# [Required work]
In the article on the COVID-19 origins hearing, please list each thing Mr. Ratcliffe says has not been identified for COVID-19.

Mr. Ratcliffe said the CIA could make firmer declarations about a lab leak but is reluctant to wade into the issue.
“Such an assessment would have enormous geopolitical implications that the Biden administration seemingly does not want to face head-on,” Mr. Ratcliffe testified.
The White House says President Biden takes finding the origins seriously, pointing to a variety of intelligence reviews that have produced conflicting results.
Mr. Biden recently signed legislation that requires the director of national intelligence to declassify and report to Congress within 90 days on possible ties between the virus and the lab in Wuhan.
“There is no doubt that the administration has far more information than has been released publicly,” David Feith, a former deputy assistant secretary of state for East Asian and Pacific Affairs, told the select subcommittee Tuesday.
Mr. Feith said the intelligence community probably has additional information about six Wuhan researchers who got sick in late 2019 and should disclose it.
Those lab workers remain the “best lead into who or what was patient zero,” he said. “No animal anywhere has been identified as a comparably likely source of the outbreak.”
Another witness said the committee should prepare itself for the fact the U.S. might never get firm answers.
“Absent greater cooperation and transparency from China, which seems highly unlikely, we may never resolve this issue with certainty,” said Mark M. Lowenthal, a former State Department official and former assistant director of central intelligence for analysis and production.
However, Mr. Ratcliffe said it is instructive to look at the evidence on both sides.
“There is currently no environmental source identified for COVID-19. There is no intermediate host that has ever been identified. There is no reservoir species that has ever been identified, and COVID-19 was never known to exist in any animal or species before the pandemic began,” Mr. Ratcliffe said. “Those are scientific facts that are not disputed and there’s nothing political about that.”
He said it has been 3 1/2 years and every passing month makes it less likely a natural source will be found.
“On the other side of the ledger, it’s overwhelming when you look at China’s actions and the circumstances surrounding what was going on from a biosafety standpoint at Wuhan, the massive number of coronaviruses, the massive numbers of bats carrying coronaviruses that were brought into Wuhan,” he said. “All of that weighs heavily into making assessments at some confidence level that a lab leak was the origin for this pandemic.”
He said the intelligence community makes assessments all the time with a “fraction of the intelligence that we have available to us here.”
The Department of Energy this year concluded with “low confidence” the coronavirus pandemic resulted from a laboratory leak in China.
Earlier, the FBI concluded with moderate confidence that a lab leak was responsible for the virus’ spread, while intelligence agencies have determined with low confidence the virus emerged from natural channels, according to a review that Mr. Biden ordered in 2021.
Sen. Roger Marshall, Kansas Republican, released a report Monday that said the preponderance of evidence suggests that the pandemic was caused by unintentional research-related incidents dating as far back as mid-October 2019.
Dr. Robert Kadlec, who played a key role in Operation Warp Speed to craft a COVID-19 vaccine, prepared the report. It said epidemiological modeling and early reports of COVID-19 cases suggested two spillover events within weeks of each other in the fall of 2019 in Wuhan.
Robert Redfield, the director of the Centers for Disease Control and Prevention under President Donald Trump, told the select committee in March that the virus probably slipped from the lab.
Mr. Redfield and other witnesses testified the virus had a distinct feature, or furin cleavage site, that let the pathogen infect humans easily and was unusual for known coronaviruses, leading them to believe it was likely engineered in a lab.
Rep. Brad Wenstrup, Ohio Republican who chairs the coronavirus subcommittee, said the panel received an email from the Chinese Embassy in which Beijing said it opposed the hearing.
The chairman said he planned to inform the embassy that intimidation tactics will not work.
• Joseph Clark contributed to this story.

Data excerpts:
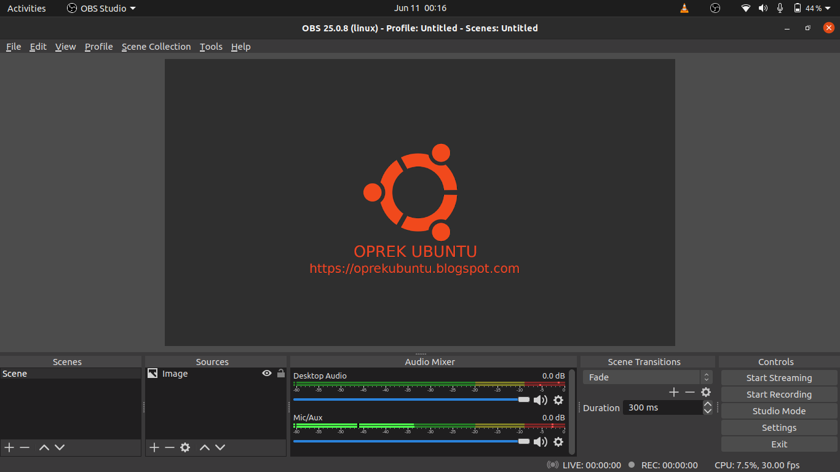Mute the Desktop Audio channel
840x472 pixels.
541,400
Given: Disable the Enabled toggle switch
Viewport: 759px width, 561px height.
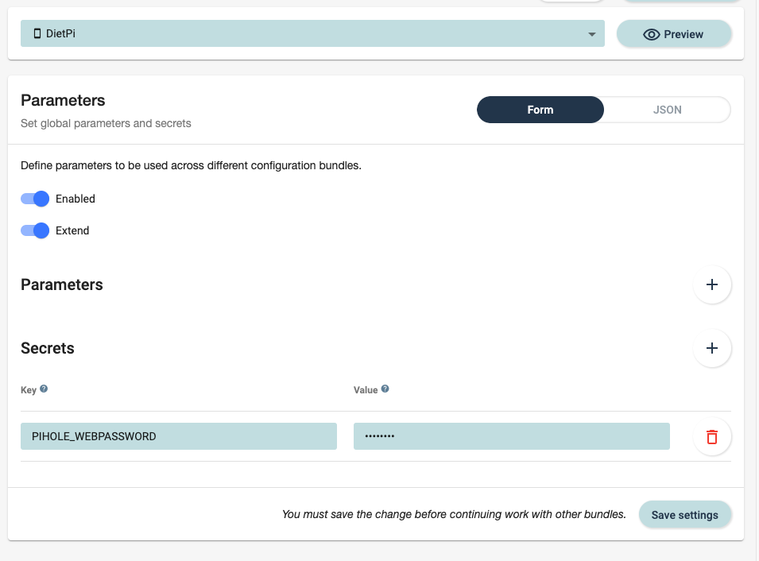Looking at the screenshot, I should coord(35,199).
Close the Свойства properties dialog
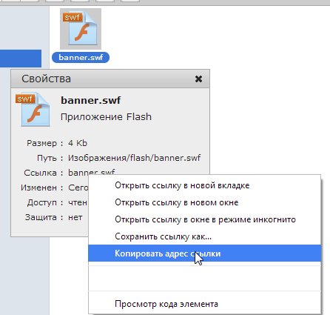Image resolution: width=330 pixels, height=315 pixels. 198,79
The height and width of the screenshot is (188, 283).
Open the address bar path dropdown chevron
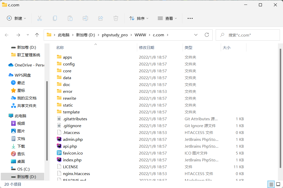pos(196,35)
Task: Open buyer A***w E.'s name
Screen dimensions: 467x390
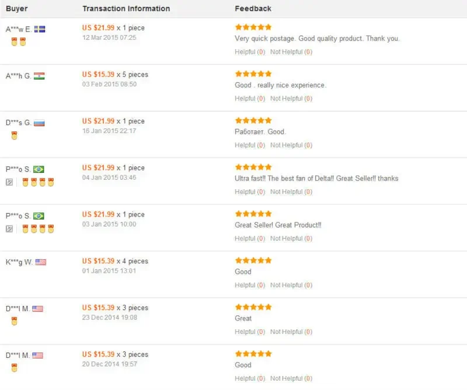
==
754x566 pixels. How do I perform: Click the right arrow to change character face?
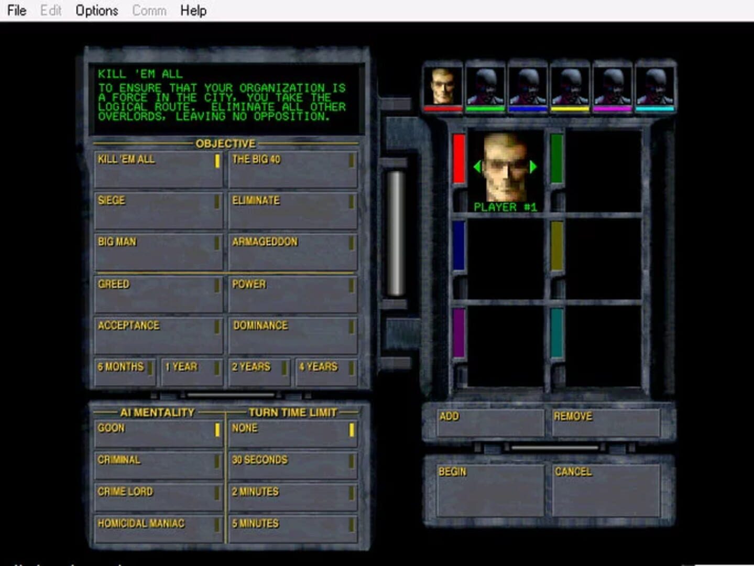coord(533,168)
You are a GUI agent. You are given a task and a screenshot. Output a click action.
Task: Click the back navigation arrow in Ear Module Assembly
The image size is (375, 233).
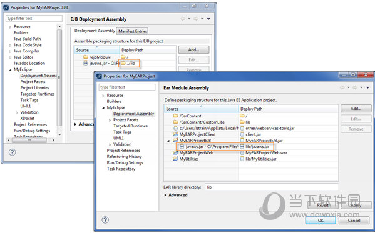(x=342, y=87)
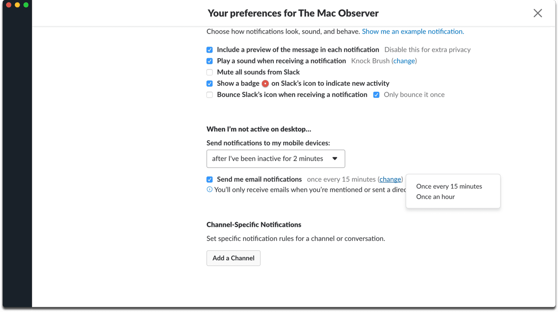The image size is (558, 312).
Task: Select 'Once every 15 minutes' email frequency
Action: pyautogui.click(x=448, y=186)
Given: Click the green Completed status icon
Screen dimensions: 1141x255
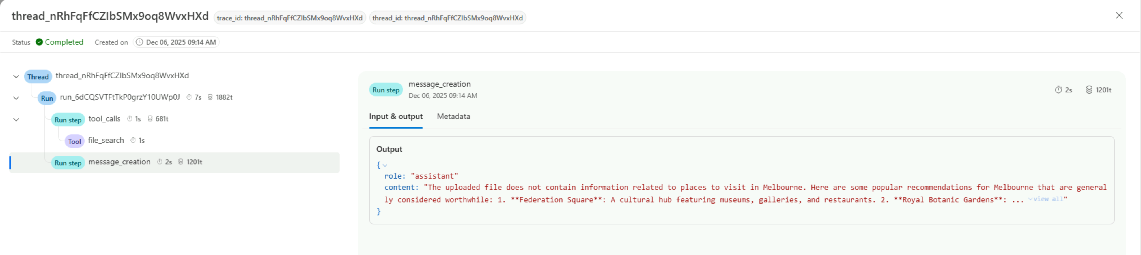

# [Response below]
An environmental source, an intermediate host, and a reservoir species.